Князь Никита дейстительно сильно изменился. Глаза его были широко открыты, лицо чуть перекосило, скулы выдались, и лоб мертвенно побледнел.

— И он так с самого утра? — спросил Талызин у Лаврентия.

— Что с самого утра? — злобно сказал Волконский, сдвигая брови.

— Нет, ничего, — испуганно ответил Феденька, как будто удивляясь, что князь Никита не мог понять его слова.

— Я вот что думаю, — вдруг быстро заговорил Никита Федорович, глотая слова и не оканчивая их:- как хотите, а вы должны что-нибудь сделать нам. Так сидеть нельзя. Она может вернуться, и мы должны помочь вернуться. Вы как хотите, а я решил уже, что еду завтра в Москву.

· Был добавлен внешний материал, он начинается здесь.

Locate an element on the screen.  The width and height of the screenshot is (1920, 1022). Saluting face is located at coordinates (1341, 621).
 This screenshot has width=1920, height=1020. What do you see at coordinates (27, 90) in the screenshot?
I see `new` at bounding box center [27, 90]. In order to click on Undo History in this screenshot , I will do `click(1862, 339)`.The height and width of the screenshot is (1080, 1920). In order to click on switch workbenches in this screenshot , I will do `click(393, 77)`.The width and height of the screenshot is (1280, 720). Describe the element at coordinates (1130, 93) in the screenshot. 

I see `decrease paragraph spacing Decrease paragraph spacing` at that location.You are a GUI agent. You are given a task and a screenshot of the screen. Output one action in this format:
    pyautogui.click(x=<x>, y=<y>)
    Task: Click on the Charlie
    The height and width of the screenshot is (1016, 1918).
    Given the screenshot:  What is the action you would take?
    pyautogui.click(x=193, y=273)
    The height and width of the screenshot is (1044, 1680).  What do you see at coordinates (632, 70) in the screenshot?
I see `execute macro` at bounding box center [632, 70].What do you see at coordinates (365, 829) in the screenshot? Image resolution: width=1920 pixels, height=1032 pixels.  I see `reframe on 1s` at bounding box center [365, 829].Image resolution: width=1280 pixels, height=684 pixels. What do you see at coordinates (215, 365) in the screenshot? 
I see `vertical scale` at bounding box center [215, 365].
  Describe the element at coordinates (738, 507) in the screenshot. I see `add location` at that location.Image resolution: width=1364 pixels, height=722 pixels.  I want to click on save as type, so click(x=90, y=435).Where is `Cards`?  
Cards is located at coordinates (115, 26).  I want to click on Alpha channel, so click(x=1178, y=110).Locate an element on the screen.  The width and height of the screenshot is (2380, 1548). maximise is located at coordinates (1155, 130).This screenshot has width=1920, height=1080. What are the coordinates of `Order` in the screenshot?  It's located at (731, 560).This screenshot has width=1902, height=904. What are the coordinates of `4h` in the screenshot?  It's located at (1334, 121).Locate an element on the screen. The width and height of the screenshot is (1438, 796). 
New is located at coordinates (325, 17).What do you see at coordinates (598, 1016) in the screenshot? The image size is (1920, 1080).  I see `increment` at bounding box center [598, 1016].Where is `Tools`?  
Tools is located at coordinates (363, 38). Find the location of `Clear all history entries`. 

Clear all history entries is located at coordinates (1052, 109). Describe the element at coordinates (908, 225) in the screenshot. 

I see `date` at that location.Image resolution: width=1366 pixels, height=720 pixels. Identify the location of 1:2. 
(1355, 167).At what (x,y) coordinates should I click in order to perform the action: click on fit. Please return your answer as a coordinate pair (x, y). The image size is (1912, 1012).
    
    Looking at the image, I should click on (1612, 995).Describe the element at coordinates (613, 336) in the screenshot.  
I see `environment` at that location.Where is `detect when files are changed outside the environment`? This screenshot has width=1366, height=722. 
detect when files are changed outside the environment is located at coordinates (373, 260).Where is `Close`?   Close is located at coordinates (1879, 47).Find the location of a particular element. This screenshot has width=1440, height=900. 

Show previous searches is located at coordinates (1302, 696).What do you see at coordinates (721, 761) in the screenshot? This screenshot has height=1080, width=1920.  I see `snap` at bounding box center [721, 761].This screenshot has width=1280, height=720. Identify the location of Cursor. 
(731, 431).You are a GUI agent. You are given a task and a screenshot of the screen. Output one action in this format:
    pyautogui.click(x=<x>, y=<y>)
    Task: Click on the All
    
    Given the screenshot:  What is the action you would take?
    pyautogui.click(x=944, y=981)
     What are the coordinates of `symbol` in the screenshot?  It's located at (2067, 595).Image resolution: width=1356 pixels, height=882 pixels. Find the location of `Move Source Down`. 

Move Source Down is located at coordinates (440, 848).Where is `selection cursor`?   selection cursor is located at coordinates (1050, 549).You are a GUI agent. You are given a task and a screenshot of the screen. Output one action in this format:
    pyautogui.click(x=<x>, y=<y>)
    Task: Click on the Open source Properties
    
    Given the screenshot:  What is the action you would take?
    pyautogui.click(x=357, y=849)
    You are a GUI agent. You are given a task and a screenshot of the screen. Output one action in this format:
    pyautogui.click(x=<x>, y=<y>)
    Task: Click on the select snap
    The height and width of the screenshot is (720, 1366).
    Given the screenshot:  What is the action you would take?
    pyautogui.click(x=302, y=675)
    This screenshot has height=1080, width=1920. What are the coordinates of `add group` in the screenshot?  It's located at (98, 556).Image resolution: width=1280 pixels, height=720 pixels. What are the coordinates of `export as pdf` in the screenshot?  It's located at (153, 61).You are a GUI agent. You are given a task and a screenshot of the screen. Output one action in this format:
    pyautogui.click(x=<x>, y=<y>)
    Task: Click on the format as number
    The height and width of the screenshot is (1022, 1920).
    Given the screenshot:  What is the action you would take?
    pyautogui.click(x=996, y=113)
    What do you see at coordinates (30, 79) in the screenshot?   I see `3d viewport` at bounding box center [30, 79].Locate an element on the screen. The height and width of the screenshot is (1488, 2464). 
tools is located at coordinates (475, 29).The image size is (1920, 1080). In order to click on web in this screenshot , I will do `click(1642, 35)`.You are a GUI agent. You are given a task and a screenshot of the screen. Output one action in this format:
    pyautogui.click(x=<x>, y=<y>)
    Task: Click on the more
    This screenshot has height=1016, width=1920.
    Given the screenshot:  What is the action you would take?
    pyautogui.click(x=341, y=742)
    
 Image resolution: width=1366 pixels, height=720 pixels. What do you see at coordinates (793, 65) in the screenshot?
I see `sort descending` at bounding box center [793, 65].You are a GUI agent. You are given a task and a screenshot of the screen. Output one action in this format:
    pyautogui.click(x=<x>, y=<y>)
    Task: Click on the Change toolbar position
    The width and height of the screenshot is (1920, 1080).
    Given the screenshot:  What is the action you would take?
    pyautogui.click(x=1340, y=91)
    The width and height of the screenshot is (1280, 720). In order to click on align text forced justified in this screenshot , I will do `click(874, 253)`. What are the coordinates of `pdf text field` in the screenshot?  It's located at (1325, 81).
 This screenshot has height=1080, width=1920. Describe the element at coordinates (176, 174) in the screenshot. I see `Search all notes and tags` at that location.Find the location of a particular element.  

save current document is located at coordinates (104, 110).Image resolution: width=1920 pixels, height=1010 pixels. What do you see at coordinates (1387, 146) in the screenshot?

Он говорил без придыхания и остановок, ровно, не понижая и не повышая голоса, как будто говорил все одну и ту же фразу.

Талызин помолчал.

— Слышишь? — обернулся он к Лаврентию шепотом, но не стесняясь, однако, присутствием Никиты Федоровича:- Хочет в Москву ехать. Нельзя пускать: может и себе, и другим бед наделать.

С этими словами Талызин повернулся к двери.

— Я посмотрю, кто не пустит меня! — громко крикнул ему вслед Волконский, ударив по столу кулаком.

Талызин остался на ночь.

Князю Никите принесли постель в его комнату. Он велел постлать ее на полу и лег, не раздеваясь. Лаврентий остался у него в комнате, но Никита Федорович прогнал его. Лаврентий сел за дверями.

"Им кажется, что я — сумасшедший, что я сошел с ума! — подумал Волконский, оставшись один, и улыбнулся этой мысли. — Господи! Да ведь сумасшедшие ничего не понимают, а я все могу сообразить, все вижу и чувствую, и мучаюсь".

Он поднял голову и, облокотившись на руку, лежа стал смотреть пред собою.

Ему вспомнилось широкое поле с убегавшею вдаль дорогою, но не такое, как было сегодня пред его глазами, и на дороге всадники, и она, его будущая жена, в красной накидке и зеленом платье, потом охота, скачка в лесу, старый замок и черный доктор с его предсказанием. И князь Никита вспомнил тоже, что всю свою жизнь учился побеждать в себе ч_е_л_о_в_е_ч_е_с_к_и_е страсти и страдания, что хотел быть выше их, и вот страшный искус был уже пред ним, и он не знал, как выдержит его. Легко ли сказать: что выносил он, и что еще ждет его!..

"А они думают, что я — сумасшедший!" — снова улыбнулся он.

Была уже средина ночи, а князь Никита все еще лежал с открытыми глазами, не смыкая их ни на минуту.

— Ну, пора! — проговорил он и поднялся.

Он тихонько приотворил дверь. Она скрипнула. Никита Федорович притаил дыхание, но все было тихо. Лаврентий спал на стуле за дверью. Волконский, сам не слыша своих движений, как тень, прошел мимо него. В средней комнате лежали шляпа и трость Талызина; князь взял их, открыл окно и вылез из него. Теперь он был на свободе.